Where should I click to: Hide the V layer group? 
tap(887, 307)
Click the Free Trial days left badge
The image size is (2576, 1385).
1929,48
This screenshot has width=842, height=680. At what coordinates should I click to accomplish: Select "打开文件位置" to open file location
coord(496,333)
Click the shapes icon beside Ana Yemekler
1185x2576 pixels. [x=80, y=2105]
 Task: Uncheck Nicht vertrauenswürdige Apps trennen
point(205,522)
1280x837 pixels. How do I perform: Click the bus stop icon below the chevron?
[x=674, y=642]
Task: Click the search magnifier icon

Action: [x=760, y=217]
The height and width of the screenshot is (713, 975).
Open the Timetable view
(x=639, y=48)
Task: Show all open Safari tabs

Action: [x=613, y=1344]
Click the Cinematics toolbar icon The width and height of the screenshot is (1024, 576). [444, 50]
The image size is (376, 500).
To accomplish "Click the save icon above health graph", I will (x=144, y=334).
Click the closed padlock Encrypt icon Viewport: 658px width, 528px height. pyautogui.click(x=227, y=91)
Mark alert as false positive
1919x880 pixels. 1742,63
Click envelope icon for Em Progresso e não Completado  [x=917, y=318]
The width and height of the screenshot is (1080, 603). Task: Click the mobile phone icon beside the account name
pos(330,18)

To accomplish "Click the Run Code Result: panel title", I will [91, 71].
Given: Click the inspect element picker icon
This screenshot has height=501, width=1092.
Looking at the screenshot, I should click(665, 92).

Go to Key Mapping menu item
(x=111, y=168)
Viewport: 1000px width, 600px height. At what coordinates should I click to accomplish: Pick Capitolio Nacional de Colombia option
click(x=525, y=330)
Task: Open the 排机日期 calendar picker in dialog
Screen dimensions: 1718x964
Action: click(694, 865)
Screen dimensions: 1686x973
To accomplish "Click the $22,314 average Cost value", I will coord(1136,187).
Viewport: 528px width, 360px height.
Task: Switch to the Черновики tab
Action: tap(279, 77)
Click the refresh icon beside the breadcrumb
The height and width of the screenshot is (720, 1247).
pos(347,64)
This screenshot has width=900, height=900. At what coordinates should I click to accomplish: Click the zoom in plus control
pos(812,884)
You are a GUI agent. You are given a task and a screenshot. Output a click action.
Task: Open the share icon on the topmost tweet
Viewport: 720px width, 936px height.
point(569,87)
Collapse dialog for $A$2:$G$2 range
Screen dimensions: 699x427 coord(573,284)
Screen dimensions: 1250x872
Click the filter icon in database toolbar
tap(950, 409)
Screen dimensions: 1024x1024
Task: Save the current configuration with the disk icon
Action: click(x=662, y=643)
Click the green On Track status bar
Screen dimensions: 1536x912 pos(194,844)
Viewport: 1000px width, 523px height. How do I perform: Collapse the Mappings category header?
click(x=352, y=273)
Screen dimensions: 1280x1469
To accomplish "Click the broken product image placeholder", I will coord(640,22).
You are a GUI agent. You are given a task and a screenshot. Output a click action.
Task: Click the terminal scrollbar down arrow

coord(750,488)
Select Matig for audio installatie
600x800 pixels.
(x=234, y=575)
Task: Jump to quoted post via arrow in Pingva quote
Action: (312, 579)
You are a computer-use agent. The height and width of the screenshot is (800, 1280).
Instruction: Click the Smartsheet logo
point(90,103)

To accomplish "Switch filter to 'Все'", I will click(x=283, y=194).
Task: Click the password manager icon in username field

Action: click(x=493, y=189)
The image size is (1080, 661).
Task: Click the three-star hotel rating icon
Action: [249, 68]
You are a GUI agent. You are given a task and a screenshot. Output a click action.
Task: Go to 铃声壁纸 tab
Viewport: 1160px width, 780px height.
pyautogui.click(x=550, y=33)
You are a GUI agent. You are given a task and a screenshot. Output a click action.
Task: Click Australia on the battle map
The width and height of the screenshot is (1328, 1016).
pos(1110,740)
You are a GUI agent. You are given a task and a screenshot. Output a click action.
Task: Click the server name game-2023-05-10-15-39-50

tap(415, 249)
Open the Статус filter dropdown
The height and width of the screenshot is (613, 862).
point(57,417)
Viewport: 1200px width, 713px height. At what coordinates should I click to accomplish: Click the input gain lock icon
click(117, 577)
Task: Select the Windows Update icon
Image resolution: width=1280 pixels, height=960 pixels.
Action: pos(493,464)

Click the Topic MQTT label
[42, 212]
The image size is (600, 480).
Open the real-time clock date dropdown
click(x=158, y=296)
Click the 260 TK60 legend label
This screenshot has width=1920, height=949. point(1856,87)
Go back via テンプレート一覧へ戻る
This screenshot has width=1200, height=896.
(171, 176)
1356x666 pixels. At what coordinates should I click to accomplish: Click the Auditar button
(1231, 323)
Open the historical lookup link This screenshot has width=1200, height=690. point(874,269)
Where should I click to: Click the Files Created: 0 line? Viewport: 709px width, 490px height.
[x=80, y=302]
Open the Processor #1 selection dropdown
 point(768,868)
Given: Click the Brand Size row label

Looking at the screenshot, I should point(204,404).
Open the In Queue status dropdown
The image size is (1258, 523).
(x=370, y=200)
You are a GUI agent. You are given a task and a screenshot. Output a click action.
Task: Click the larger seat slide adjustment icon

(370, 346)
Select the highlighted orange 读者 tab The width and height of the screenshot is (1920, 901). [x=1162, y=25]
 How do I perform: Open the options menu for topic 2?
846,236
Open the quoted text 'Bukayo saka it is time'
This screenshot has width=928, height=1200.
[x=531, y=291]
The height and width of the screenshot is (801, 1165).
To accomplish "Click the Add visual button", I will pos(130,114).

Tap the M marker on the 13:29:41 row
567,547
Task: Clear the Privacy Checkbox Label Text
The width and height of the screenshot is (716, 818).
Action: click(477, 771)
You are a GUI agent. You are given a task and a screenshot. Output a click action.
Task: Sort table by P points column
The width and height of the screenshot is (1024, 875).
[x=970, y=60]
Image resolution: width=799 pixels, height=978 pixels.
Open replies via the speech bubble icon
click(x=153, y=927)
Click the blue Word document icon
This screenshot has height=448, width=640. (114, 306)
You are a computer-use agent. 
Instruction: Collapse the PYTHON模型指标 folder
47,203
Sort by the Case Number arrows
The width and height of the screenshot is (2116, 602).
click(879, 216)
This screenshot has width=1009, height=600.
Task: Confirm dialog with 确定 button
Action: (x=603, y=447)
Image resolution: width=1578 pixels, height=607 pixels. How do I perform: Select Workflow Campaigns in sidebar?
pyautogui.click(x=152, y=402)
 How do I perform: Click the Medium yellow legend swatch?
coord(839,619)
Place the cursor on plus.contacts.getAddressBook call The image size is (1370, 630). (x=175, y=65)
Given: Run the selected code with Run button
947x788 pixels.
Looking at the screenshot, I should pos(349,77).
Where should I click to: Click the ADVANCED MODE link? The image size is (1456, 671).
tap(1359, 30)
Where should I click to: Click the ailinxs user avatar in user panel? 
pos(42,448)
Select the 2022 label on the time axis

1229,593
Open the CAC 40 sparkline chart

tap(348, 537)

-- -- --

At the first line of the material above, start reproducing each line exactly, and end with the line that holds "Screen dimensions: 1686x973", adding nothing.

> **Response for this exercise**:
Where should I click to: Hide the V layer group? 
tap(887, 307)
Click the Free Trial days left badge
The image size is (2576, 1385).
1929,48
This screenshot has width=842, height=680. At what coordinates should I click to accomplish: Select "打开文件位置" to open file location
coord(496,333)
Click the shapes icon beside Ana Yemekler
1185x2576 pixels. [x=80, y=2105]
 Task: Uncheck Nicht vertrauenswürdige Apps trennen
point(205,522)
1280x837 pixels. How do I perform: Click the bus stop icon below the chevron?
[x=674, y=642]
Task: Click the search magnifier icon

Action: [x=760, y=217]
The height and width of the screenshot is (713, 975).
Open the Timetable view
(x=639, y=48)
Task: Show all open Safari tabs

Action: [x=613, y=1344]
Click the Cinematics toolbar icon The width and height of the screenshot is (1024, 576). [444, 50]
The image size is (376, 500).
To accomplish "Click the save icon above health graph", I will (x=144, y=334).
Click the closed padlock Encrypt icon Viewport: 658px width, 528px height. pyautogui.click(x=227, y=91)
Mark alert as false positive
1919x880 pixels. 1742,63
Click envelope icon for Em Progresso e não Completado  [x=917, y=318]
The width and height of the screenshot is (1080, 603). Task: Click the mobile phone icon beside the account name
pos(330,18)

To accomplish "Click the Run Code Result: panel title", I will [91, 71].
Given: Click the inspect element picker icon
This screenshot has height=501, width=1092.
Looking at the screenshot, I should click(665, 92).

Go to Key Mapping menu item
(x=111, y=168)
Viewport: 1000px width, 600px height. At what coordinates should I click to accomplish: Pick Capitolio Nacional de Colombia option
click(x=525, y=330)
Task: Open the 排机日期 calendar picker in dialog
Screen dimensions: 1718x964
Action: click(694, 865)
Screen dimensions: 1686x973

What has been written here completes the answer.